-------- INPUT FOR THIS TASK
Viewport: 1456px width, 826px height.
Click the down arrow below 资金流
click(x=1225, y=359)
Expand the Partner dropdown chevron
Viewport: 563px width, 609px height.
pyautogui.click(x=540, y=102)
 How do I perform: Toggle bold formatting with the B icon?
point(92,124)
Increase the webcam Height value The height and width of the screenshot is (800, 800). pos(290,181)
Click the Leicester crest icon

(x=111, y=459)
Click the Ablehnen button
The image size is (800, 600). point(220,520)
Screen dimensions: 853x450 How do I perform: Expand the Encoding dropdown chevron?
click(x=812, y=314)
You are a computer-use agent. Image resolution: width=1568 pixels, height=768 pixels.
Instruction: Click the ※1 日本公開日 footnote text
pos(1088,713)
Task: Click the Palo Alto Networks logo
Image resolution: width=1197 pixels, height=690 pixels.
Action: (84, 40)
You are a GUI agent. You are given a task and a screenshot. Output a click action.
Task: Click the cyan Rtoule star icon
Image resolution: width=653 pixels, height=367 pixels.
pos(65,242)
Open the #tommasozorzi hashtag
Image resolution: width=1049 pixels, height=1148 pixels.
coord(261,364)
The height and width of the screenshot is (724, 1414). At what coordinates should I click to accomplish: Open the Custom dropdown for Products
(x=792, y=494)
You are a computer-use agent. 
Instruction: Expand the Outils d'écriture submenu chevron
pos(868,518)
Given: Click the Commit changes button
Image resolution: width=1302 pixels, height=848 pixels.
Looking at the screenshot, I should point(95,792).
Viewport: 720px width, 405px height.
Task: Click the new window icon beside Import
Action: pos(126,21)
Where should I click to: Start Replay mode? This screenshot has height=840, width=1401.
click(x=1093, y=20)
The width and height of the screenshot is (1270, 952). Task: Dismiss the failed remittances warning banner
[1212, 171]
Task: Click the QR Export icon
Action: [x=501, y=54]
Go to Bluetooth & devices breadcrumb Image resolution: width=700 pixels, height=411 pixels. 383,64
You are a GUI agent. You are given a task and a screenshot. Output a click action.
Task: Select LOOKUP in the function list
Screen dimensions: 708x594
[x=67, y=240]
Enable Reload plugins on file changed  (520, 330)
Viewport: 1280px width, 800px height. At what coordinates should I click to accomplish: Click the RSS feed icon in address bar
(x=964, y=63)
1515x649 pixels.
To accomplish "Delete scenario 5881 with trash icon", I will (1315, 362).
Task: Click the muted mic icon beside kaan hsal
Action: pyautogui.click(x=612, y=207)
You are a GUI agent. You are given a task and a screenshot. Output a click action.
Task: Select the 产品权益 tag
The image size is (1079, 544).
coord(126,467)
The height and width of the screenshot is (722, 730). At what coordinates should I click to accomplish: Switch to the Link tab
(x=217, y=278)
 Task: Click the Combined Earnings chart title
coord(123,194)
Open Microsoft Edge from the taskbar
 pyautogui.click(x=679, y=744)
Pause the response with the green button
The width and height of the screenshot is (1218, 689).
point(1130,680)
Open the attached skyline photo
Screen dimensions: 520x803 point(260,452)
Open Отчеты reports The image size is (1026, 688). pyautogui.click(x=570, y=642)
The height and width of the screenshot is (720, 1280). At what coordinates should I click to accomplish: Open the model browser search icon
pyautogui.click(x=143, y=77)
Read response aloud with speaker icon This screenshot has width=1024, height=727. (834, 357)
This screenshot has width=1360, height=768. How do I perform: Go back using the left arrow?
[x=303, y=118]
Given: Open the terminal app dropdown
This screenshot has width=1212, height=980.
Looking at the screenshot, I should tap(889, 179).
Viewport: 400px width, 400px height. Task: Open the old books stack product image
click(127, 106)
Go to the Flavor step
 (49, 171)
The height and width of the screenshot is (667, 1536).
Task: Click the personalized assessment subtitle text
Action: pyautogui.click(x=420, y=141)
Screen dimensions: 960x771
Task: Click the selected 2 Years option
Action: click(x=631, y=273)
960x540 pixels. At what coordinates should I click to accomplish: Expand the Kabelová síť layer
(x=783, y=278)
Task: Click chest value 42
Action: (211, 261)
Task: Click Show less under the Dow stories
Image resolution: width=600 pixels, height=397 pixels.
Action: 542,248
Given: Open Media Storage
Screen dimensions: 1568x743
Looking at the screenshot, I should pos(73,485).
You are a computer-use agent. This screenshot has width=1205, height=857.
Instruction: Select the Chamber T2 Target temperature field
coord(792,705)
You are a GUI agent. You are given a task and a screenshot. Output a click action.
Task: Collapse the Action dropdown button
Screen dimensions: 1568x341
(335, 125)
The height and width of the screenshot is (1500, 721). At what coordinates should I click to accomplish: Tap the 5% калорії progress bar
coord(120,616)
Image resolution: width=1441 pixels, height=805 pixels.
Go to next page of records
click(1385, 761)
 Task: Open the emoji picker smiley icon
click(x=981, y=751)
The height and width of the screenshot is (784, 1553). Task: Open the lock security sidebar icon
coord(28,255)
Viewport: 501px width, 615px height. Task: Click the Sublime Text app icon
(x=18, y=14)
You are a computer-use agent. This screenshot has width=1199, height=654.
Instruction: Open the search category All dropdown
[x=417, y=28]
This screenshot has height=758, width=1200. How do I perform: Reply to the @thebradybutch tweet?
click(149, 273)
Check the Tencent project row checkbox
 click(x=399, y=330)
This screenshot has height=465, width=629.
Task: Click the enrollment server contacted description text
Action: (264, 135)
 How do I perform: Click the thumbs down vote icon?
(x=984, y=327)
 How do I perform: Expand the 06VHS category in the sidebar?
----------------
:: WHAT THE EXERCISE ASKS ::
Write out the lines above, starting at the line that contains "Viewport: 501px width, 615px" and ending with the final line, and nothing else; copy them exactly.

:: RESPONSE ::
Viewport: 501px width, 615px height. Task: Click the Sublime Text app icon
(x=18, y=14)
You are a computer-use agent. This screenshot has width=1199, height=654.
Instruction: Open the search category All dropdown
[x=417, y=28]
This screenshot has height=758, width=1200. How do I perform: Reply to the @thebradybutch tweet?
click(149, 273)
Check the Tencent project row checkbox
 click(x=399, y=330)
This screenshot has height=465, width=629.
Task: Click the enrollment server contacted description text
Action: (264, 135)
 How do I perform: Click the thumbs down vote icon?
(x=984, y=327)
 How do I perform: Expand the 06VHS category in the sidebar?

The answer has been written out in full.